In a move that will go down well in India as well as throughout Asia Pacific,
where many of the tourism ministers, heads of national tourism organisations
and corporate chiefs are women, the UN World Tourism Organisation (UNWTO) is
finalising a broad-based action plan designed to highlight and uplift the role
of women as employers, employees and travellers.
Part of a special UNWTO Women in Tourism initiative, the plan is designed to
raise and maintain awareness about the social and economic opportunities that
tourism can offer to women, stress the need for appropriate policy frameworks
to promote women's empowerment and protect women's rights in tourism and encourage
the public and private sectors to facilitate the achievement of gender equality
in tourism development.
Walking through the door
At a forum convened at ITB Berlin last month to finalise the plan, UNWTO deputy
secretary general Dr Taleb Rifai, a former tourism minister of Jordan, noted
that it falls within the framework of the UNWTO global code of ethics for tourism
and is in line with the UN Millennium Development Goals (MDGs), particularly
goal number three - gender, equality and empowerment.

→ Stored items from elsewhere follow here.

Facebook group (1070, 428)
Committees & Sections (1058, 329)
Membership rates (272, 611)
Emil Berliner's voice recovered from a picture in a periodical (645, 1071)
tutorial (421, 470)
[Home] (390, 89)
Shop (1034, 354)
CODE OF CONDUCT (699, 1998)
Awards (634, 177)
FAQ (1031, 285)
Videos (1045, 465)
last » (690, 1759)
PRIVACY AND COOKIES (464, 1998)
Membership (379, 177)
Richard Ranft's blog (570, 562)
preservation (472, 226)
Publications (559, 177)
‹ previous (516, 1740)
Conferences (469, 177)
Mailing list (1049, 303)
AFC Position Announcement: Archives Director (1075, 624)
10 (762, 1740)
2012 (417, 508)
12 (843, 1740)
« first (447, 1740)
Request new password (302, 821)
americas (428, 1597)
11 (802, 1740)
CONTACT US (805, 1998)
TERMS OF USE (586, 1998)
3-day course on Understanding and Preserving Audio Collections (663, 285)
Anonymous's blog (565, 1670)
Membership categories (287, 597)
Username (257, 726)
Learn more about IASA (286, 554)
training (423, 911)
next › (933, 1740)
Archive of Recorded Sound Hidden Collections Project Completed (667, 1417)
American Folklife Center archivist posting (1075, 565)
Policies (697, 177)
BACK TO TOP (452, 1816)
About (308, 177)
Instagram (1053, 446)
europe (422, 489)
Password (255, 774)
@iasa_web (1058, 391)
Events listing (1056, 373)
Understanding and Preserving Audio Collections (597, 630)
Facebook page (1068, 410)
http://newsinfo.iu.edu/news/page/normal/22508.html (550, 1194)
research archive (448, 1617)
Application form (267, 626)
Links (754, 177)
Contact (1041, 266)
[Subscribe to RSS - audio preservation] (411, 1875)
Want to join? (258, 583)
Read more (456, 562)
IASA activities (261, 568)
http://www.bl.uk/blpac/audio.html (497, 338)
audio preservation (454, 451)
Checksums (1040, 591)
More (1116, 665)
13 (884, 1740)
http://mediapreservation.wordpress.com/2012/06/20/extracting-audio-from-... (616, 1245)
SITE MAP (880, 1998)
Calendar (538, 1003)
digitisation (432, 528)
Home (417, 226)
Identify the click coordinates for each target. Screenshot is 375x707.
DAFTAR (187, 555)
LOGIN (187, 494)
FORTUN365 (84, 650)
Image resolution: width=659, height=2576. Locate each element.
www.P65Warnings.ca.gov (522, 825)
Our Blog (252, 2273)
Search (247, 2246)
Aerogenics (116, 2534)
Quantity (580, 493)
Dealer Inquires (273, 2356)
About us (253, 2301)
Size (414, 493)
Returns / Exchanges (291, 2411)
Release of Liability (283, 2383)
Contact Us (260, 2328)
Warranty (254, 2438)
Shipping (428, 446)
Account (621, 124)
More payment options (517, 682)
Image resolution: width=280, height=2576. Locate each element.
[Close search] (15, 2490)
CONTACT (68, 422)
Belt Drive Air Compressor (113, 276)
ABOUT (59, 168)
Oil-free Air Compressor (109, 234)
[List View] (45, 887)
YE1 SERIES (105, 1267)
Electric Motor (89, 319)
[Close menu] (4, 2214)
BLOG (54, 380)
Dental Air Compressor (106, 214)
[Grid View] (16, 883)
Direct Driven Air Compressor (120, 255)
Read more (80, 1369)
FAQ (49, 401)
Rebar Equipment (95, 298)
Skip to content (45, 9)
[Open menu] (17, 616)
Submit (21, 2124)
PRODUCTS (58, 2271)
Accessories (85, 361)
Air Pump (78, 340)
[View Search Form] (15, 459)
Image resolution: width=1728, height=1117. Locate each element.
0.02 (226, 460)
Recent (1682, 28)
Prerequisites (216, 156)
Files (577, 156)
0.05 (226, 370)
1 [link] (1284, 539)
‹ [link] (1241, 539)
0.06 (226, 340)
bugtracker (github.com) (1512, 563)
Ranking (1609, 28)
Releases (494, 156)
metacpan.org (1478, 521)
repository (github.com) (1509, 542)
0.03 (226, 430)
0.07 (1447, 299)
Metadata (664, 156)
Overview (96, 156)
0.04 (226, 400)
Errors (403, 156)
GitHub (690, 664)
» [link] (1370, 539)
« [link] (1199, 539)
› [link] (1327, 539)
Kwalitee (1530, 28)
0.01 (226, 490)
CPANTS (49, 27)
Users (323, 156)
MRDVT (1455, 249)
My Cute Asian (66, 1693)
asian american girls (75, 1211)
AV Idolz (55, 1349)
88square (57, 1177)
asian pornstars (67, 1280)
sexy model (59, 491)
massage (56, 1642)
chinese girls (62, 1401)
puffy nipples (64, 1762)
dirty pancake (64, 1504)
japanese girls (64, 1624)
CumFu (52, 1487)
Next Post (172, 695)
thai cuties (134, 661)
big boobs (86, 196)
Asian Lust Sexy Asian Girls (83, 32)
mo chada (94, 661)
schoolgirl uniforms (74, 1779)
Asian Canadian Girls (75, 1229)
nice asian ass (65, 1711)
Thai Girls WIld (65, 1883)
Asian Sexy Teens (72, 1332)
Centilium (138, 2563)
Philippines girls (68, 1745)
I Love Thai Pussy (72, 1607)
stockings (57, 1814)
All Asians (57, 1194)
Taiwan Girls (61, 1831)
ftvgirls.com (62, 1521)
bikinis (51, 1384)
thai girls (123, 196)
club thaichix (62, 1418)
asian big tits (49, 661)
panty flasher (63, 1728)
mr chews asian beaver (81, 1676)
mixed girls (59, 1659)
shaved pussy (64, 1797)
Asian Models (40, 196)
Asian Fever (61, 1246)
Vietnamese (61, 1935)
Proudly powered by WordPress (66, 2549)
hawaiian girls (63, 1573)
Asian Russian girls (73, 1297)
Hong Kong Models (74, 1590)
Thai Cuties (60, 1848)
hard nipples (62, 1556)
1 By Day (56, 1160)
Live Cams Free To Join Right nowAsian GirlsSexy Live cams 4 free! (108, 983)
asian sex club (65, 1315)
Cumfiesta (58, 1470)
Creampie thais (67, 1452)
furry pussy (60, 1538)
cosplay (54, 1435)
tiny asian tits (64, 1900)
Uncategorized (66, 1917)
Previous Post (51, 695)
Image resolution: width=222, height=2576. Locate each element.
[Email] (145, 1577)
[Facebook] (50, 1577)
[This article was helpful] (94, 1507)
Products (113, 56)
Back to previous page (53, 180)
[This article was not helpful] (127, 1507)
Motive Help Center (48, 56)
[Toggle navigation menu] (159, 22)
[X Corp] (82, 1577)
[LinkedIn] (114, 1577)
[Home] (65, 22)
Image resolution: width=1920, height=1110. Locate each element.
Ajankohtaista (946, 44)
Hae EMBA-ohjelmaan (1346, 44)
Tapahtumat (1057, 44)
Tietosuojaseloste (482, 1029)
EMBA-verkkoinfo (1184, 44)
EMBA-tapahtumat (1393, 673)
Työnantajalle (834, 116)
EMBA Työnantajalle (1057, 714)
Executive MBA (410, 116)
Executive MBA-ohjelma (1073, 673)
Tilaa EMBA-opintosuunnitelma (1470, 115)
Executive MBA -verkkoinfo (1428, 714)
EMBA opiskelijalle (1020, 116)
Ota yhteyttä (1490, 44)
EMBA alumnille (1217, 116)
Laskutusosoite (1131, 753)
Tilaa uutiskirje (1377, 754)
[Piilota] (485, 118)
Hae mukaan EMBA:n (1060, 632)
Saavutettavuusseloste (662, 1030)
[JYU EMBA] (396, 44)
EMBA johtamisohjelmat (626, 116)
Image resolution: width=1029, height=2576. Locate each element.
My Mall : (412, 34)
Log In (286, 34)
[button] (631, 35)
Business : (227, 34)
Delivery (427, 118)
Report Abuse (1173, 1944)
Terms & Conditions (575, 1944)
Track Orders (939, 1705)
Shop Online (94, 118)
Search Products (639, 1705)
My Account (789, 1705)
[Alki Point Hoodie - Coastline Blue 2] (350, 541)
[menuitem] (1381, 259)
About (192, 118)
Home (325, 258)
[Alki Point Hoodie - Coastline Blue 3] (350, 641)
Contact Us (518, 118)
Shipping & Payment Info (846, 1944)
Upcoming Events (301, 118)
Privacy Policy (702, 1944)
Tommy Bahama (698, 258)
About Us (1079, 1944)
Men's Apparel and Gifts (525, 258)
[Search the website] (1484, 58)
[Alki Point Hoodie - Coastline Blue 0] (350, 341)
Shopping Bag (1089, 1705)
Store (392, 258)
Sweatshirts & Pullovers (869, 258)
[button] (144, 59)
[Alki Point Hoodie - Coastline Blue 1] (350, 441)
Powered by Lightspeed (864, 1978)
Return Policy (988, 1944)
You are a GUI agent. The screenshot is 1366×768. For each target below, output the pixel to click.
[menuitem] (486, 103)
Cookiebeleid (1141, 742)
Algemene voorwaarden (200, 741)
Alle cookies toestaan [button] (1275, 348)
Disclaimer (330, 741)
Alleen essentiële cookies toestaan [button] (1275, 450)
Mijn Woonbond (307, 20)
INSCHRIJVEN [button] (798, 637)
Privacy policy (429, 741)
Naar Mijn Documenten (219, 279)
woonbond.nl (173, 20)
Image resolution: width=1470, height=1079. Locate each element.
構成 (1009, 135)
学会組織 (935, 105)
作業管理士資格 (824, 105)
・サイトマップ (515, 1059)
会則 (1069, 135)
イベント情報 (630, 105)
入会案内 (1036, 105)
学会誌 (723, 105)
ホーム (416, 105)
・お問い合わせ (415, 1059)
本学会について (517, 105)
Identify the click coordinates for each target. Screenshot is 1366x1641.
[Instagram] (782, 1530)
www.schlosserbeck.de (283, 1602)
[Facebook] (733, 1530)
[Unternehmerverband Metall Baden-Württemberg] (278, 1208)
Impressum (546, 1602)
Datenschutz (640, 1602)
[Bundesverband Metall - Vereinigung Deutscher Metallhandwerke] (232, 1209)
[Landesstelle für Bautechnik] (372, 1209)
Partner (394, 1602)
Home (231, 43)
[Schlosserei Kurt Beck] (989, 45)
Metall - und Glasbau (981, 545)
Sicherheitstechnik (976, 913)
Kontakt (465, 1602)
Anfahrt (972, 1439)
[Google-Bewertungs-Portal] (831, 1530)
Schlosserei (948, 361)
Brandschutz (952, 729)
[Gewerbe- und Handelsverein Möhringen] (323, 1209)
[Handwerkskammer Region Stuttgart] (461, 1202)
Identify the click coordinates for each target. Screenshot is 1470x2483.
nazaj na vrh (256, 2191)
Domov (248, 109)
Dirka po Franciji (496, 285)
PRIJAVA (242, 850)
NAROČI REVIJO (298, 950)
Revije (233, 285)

The framework of the plan was put together last year at a think tank organised
on World Tourism Day in Sri Lanka on the theme of 'Tourism Opening Doors For
Women' and its inter-relationship with the MDGs. Chaired by Nilofar Bakhtiar,
a former tourism minister of Pakistan, a group made up mostly of women who have
played prominent roles in tourism, discussed the need to create more awareness
about the opportunities for women and address their concerns amongst general
policy makers and amongst women themselves.
According to Bakhtiar, the requirement is not only to open doors, but to make
it possible for women to go through them, with the help of good training facilities,
development programmes, targeted information, decent and equal pay, good career
development, family support structures and frameworks for ensuring self-respect.
This includes everything from focusing on specific opportunities presented by
agro-tourism, eco-tourism, health and wellness, and the creative sector, as
well as the fundamental requirement for the public sector to put in place and
implement legislation for equal opportunity and fair working conditions, especially
the need to address unreasonable working hours.
The plan, soon to be made public, will seek to put in place a data collection
system, covering desk research and case studies on women's employment including
occupations and positions held by women in the tourism industry, their access
to tourism training and capacity-building via e-learning and training for self-employment.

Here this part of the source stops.